Gericht: Bayerisches Oberstes Landesgericht
Beschluss verkündet am 30.06.2004
Aktenzeichen: 2Z BR 58/04
Rechtsgebiete: WEG


Vorschriften:

WEG § 25
WEG § 27
WEG § 28
WEG § 29
1. Wird ein Vertreter, der seine Bevollmächtigung ordnungsmäßig nachweisen kann, vom Vorsitzenden einer Eigentümerversammlung zurückgewiesen, so sind die in der Versammlung gefassten Beschlüsse anfechtbar, sofern die nicht abgegebene oder nicht berücksichtigte Stimme erheblich war.

2. Zur Vollständigkeit einer Jahresabrechnung gehört, dass der Stand der gemeinschaftlichen Konten, insbesondere der Instandhaltungsrücklage und der Zinsbeträge, ausgewiesen ist. Das Fehlen solcher Bestandteile führt aber in der Regel nicht dazu, den Eigentümerbeschluss über die Jahresgesamt- und Einzelabrechnung für ungültig erklären zu müssen. Die fehlenden Angaben sind vielmehr nachholbar.

3. Die Entlastung ehrenamtlicher Mitglieder des Verwaltungsbeirats entspricht ordnungsmäßiger Verwaltung, wenn nicht erkennbar ist, dass Schadensersatzansprüche bestehen.

4. Ein Beschluss der Wohnungseigentümer, der den Verwalter zur Kreditaufnahme bevollmächtigt, entspricht ordnungsmäßiger Verwaltung, wenn sich der Kreditbetrag im Verhältnis zur Summe der Hausgeldzahlungen aller Wohnungseigentümer in einem bestimmten Rahmen hält und der Kredit zur Überbrückung eines kurzfristigen Liquiditätsengpasses dient.


Gründe:

I. Die Antragstellerin, eine BGB-Gesellschaft, und die Antragsgegner sind die Wohnungseigentümer einer Wohnanlage, die von der weiteren Beteiligten verwaltet wird.

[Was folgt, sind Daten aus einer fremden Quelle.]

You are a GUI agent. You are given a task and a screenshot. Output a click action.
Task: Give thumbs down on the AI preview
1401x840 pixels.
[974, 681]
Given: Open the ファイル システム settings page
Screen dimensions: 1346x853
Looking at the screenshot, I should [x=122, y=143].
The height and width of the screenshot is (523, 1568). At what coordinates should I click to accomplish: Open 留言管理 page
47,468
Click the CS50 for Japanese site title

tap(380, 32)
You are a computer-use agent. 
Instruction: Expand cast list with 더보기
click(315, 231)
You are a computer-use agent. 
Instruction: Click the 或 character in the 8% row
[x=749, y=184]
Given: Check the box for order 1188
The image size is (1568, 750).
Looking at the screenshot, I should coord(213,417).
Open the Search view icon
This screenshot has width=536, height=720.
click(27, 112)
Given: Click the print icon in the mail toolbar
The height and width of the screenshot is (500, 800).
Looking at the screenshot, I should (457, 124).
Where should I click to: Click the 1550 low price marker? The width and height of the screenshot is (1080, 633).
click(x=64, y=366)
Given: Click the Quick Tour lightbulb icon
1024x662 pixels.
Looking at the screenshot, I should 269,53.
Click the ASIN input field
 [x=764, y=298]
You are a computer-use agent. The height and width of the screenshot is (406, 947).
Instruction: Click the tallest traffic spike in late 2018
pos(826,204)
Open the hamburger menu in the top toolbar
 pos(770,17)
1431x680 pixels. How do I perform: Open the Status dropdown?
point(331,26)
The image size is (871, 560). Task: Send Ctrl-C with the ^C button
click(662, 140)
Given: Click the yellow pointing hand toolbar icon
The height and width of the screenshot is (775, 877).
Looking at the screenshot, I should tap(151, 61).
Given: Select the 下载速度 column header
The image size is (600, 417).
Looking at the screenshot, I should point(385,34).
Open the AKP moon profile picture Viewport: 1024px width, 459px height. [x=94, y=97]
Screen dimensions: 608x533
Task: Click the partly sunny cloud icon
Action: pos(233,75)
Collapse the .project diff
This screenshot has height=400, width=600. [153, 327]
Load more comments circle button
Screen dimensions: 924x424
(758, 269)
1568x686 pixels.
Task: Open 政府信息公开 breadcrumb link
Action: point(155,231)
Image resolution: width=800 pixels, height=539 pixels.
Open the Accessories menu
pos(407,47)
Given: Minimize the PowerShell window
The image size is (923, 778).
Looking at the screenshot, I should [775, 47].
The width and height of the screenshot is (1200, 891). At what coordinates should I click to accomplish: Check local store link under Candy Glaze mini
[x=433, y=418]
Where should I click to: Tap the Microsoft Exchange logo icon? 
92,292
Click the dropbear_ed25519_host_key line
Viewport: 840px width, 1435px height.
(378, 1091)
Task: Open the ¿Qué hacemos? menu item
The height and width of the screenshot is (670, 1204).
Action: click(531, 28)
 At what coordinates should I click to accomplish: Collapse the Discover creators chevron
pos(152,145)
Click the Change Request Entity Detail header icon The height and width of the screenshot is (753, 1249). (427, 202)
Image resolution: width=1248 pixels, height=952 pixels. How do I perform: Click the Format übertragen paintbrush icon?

Die Antragstellerin hat, soweit es für das Rechtsbeschwerdeverfahren noch von Bedeutung ist, beantragt, die Eigentümerbeschlüsse vom 3.5.2002 zu folgenden Tagesordnungspunkten (TOP) für ungültig zu erklären:

TOP 1 c: Genehmigung der Wohngeldeinzel- und Gesamtabrechnung 2001,

TOP 1 e: Entlastung des Verwaltungsbeirats für das Wirtschaftsjahr 2001,

TOP 2: Genehmigung des Gesamtwirtschaftsplans 2002/2203 und des Einzelwirtschaftsplans 2002 "C", jeweils in der Fassung vom 12.4.2002,

TOP 4: Antrag auf Einräumung eines Überziehungskredits bis zu Höhe von 7.500 EURO,

TOP 5: Verlängerung des Verwaltervertrags für die Zeit vom 1.1.2003 bis 31.12.2007.

Das Amtsgericht hat mit Beschluss vom 12.2.2003 die Anträge abgewiesen. Das Landgericht hat am 18.2.2004 die sofortige Beschwerde der Antragstellerin zurückgewiesen. Hiergegen richtet sich deren sofortige weitere Beschwerde.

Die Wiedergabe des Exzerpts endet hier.